Michael Cohen, a longtime personal attorney, for President Trump said that he paid $130,000 to Stormy Daniels, an adult-film star whose real name is Stephanie Clifford. Daniels had told people she had an affair with Trump a decade before he won the presidency.
Cohen, who has called himself the “fix-it guy” for Trump, said he paid Daniels using his own money, rather than involving the Trump Organization or the Trump presidential campaign. His comments came after Common Cause, a watchdog group, argued that the payout should be viewed as an unreported campaign expense, which Cohen denied.

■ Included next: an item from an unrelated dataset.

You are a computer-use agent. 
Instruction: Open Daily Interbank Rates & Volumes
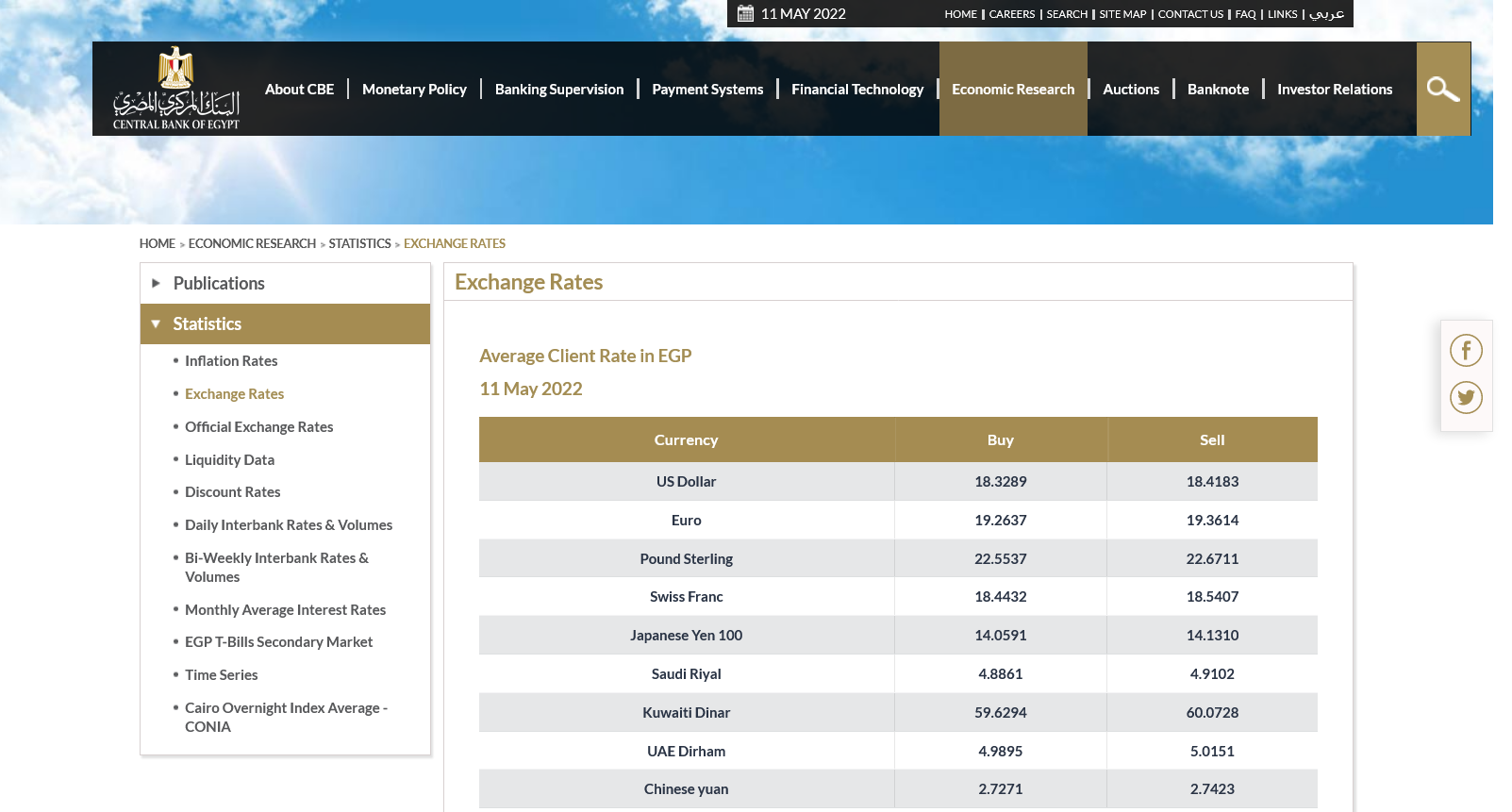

“I am Mr. Trump’s longtime special counsel and I have proudly served in that role for more than a decade,” Cohen said Tuesday night in a statement first reported by the New York Times. “In a private transaction in 2016, I used my own personal funds to facilitate a payment of $130,000 to Ms. Stephanie Clifford. Neither the Trump Organization nor the Trump campaign was a party to the transaction with Ms. Clifford, and neither reimbursed me for the payment, either directly or indirectly.”
In his statement, Cohen did not say why he made a payment to Daniels or whether Trump reimbursed him or knew about the payment. He did not respond to follow-up questions about these topics.
After Cohen’s statement Tuesday night, Paul S. Ryan, a campaign finance expert with Common Cause, said “the timing and circumstances” of the payment “make it appear that the hush money was paid to Daniels in an effort to influence the election.” He called for the Federal Election Commission and Justice Department to investigate. Cohen maintains that the payment was “lawful, and was not a campaign contribution or a campaign expenditure by anyone.”
The White House did not respond to a request for comment late Tuesday night.
• The $130,000 payment to Daniels was first revealed in the Wall Street Journal on Jan. 12. The Journal reported that Cohen negotiated the payment to Daniels not long before the 2016 presidential election, which came as Trump was facing accusations of unwanted sexual contact from more than a dozen women.
• After the Journal’s story was published, two news organizations — Slate and In Touch — revealed that Daniels had told at least two reporters her accounts of a relationship with Trump.
• Daniels has appeared publicly since the payout story broke, but she has remained coy about what exactly happened. When she was asked on “Inside Edition” whether she had a sexual relationship with Trump and was paid not to discuss it, Daniels remained silent.
• Not long before an appearance on Jimmy Kimmel’s show after Trump’s State of the Union address last month, a signed statement bearing Daniels’s name was released, denying any affair with Trump. Gina Rodriguez, a representative for Daniels, confirmed the authenticity of the statement, which denied the affair but did not explicitly deny that Daniels had signed a nondisclosure agreement or received a financial settlement.
• Last month, Common Cause announced that it was filing federal complaints alleging that the reported $130,000 payout may have violated campaign finance laws. The pair of complaints filed by Common Cause said that regardless of where the $130,000 payment originated — even “if Donald J. Trump provided the funds” — the money was aimed at affecting the election and then never reported.
Daniels has said she met Trump at a celebrity golf tournament in July 2006, at a time when he was a reality television star whose wife, Melania, had recently given birth to their son, Barron. Daniels was working at a booth promoting the adult-film company Wicked Pictures.
In Touch, the celebrity magazine, published a sprawling transcript of an interview Daniels gave to a reporter in 2011, during which Daniels discussed having a sexual encounter with Trump at the tournament and then speaking with him on the phone or seeing him in person for about a year. Jordi Lippe-McGraw, the reporter who conducted the interview by phone, confirmed to The Washington Post that the transcript accurately reflected the interview.
Jacob Weisberg, chairman and editor in chief of the Slate Group, said she told him the same things when they spoke on the phone and through text messages over three months in 2016.